En application de ces dispositions, lorsqu’il est saisi d’une demande de reconnaissance de faute inexcusable de l’employeur, le juge est tenu de recueillir l’avis d’un CRRMP autre que celui déjà saisi par la caisse dès lors qu’en défense à l’action, est contesté le caractère professionnel de l’affection prise en charge au titre de la législation sur les risques professionnels.
Dans la mesure où la société [11] conteste en l’espèce le caractère professionnel de la maladie déclarée par M.[J], prise en charge par la CPAM au titre de la législation sur les maladies professionnelles, il convient, avant dire droit sur le bien-fondé de l’action en reconnaissance de faute inexcusable, de recueillir l’avis d’un CRRMP autre que celui de la région Auvergne saisi par la caisse.

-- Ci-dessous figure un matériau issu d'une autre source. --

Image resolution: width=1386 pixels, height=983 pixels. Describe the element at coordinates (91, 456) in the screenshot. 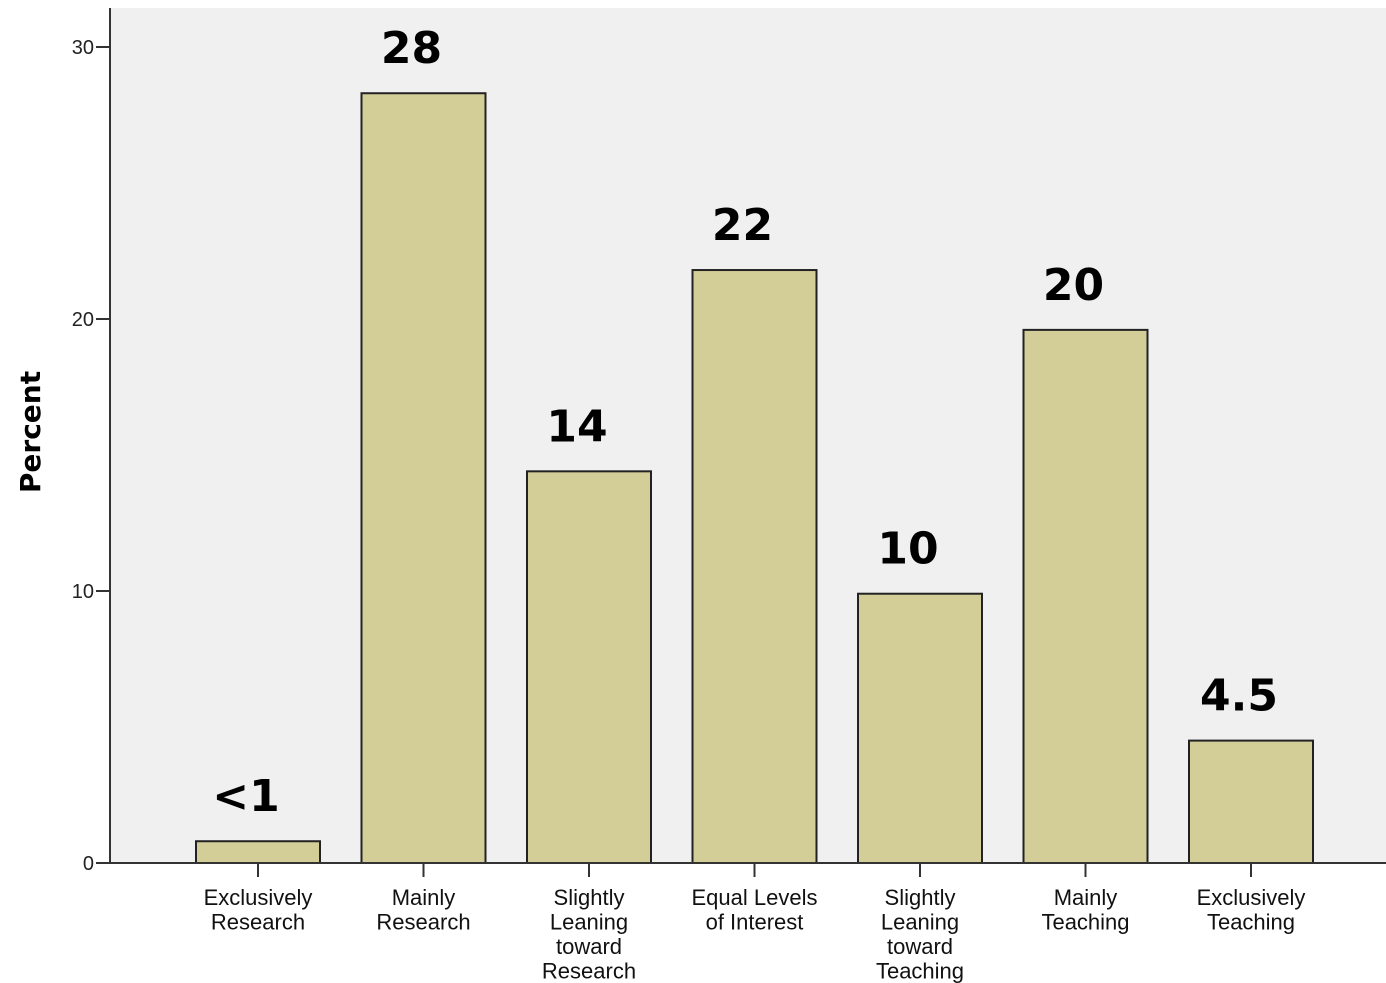

I see `y-ticks-layer: 0 10 20 30` at that location.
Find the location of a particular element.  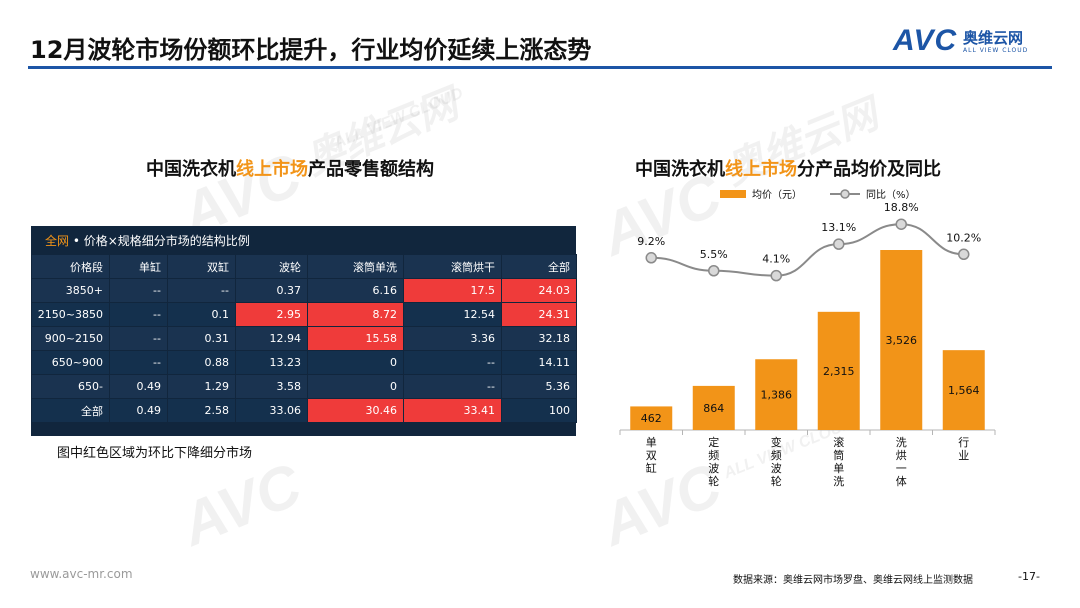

La cour saisit donc le CRRMP Provence-Alpes-Côte d’Azur-Corse d’une demande d’avis sur le point de savoir si l’affection déclarée par M.[J] a été directement causée par son travail habituel au sein de la société [11].
PAR CES MOTIFS
La cour, statuant publiquement, par arrêt contradictoire, après en avoir délibéré conformément à la loi, avant dire droit,
— Déclare recevable l’appel relevé par la SAS [11] à l’encontre du jugement n°22-48 prononcé le 08 septembre 2022 par le tribunal judiciaire de Clermont-Ferrand,
— Confirme le jugement en ce qu’il a déclaré recevable l’action en reconnaissance de faute inexcusable de l’employeur engagée par M.[J],
Avant dire droit sur le fond,
— Sursoit à statuer sur les demandes,
— Ordonne la réouverture des débats,
— Désigne le comité régional de reconnaissance des maladies professionnelles de la région Provence-Alpes-Côte d’Azur-Corse, avec pour mission de donner son avis sur le point de savoir si la pathologie déclarée par M.[L] [J] le 10 mai 2017 a été directement causée par son travail habituel,
— Ordonne la transmission par la caisse primaire d’assurance maladie du Puy-de-Dôme et son médecin-conseil au comité régional de reconnaissance des maladies professionnelles de la région de la région Provence-Alpes-Côte d’Azur-Corse de l’entier dossier de M.[L] [J],
— Renvoie l’examen de l’affaire à l’audience de la cour du 03 novembre 2025 à 14h00 dans l’attente de la transmission de l’avis motivé du comité régional de reconnaissance des maladies professionnelles de la région Provence-Alpes-Côte d’Azur-Corse,
— Dit que la notification du présent arrêt vaut convocation des parties à l’audience de renvoi du 03 novembre 2025 à 14h00,
— Réserve les dépens.
Ainsi jugé et prononcé à Riom le 08 avril 2025.